■ **TASK PROMPT**
The task calls for every entry to be printed word for word, without the images.

[Stored items from a collection]
##############################
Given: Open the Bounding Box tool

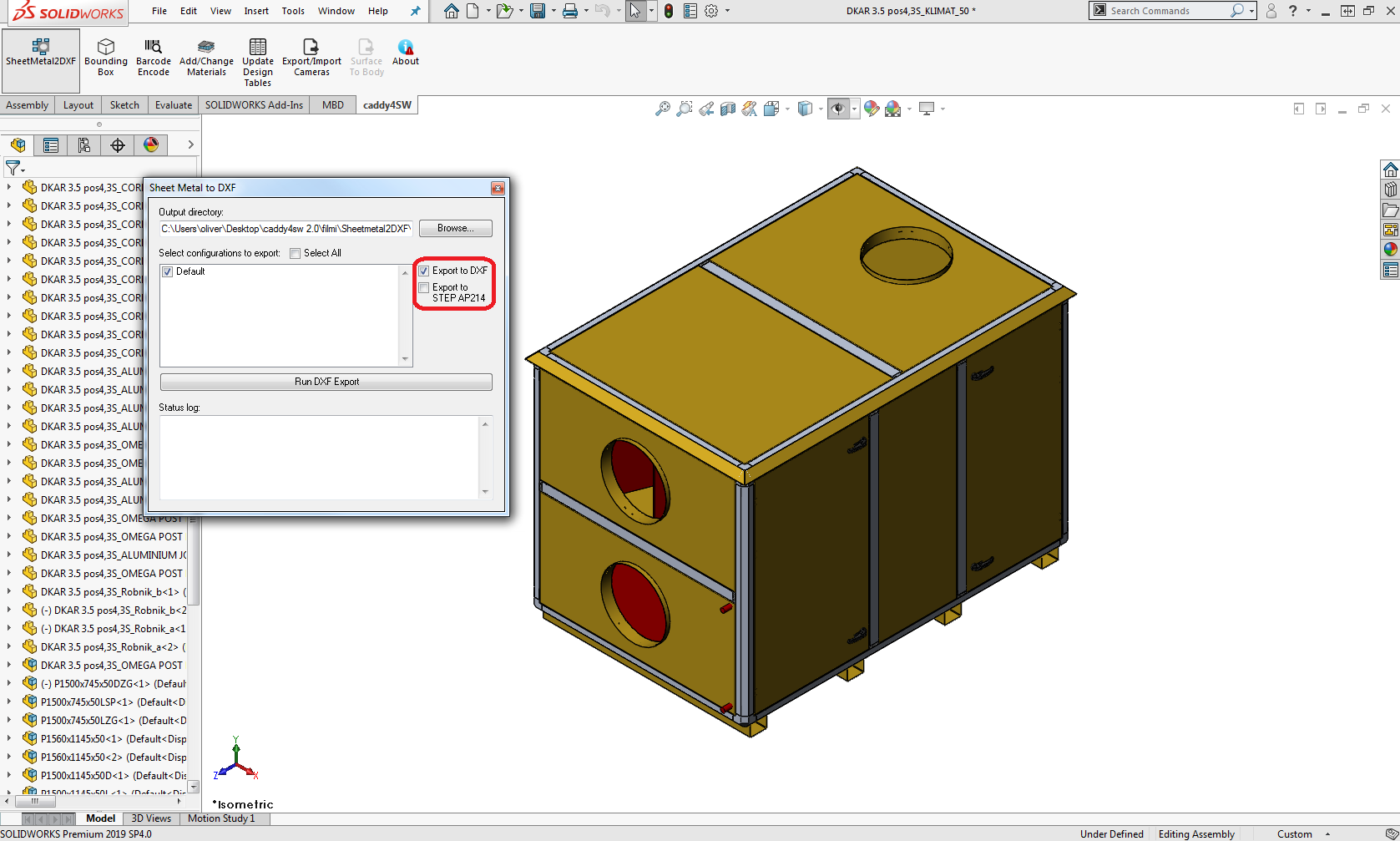Looking at the screenshot, I should 106,56.
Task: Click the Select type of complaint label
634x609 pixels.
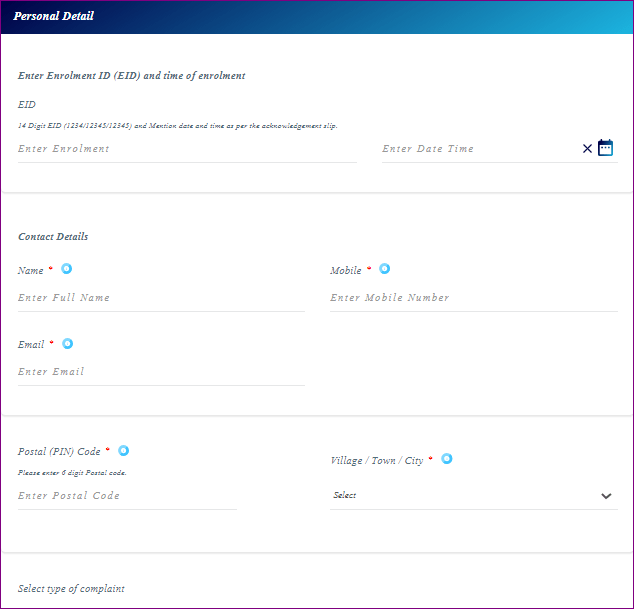Action: tap(71, 589)
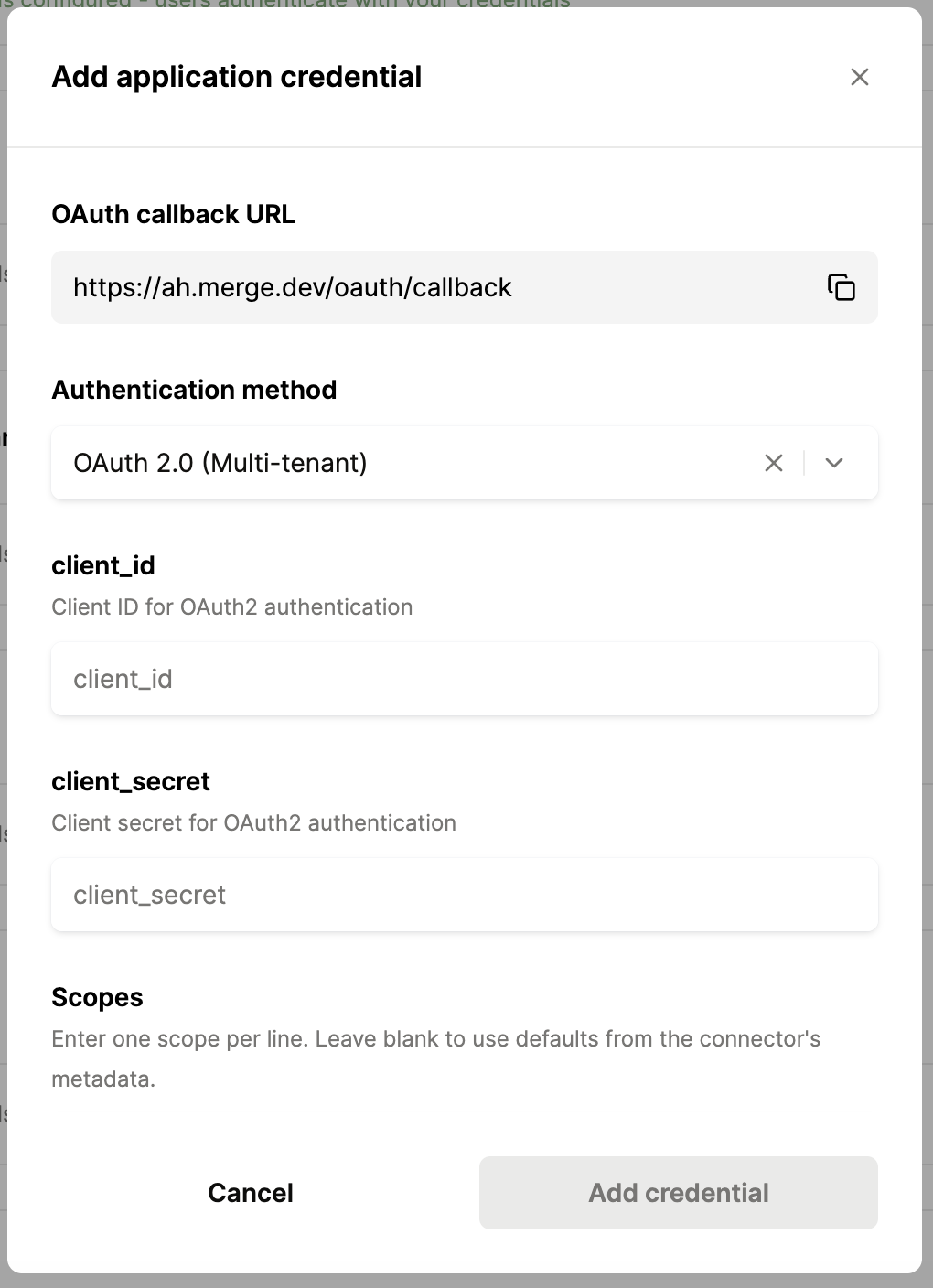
##############################
■ **ANSWER TO THE EXERCISE**
Given: Open the Bounding Box tool

Looking at the screenshot, I should 106,56.
Task: Click the Select type of complaint label
634x609 pixels.
Action: tap(71, 589)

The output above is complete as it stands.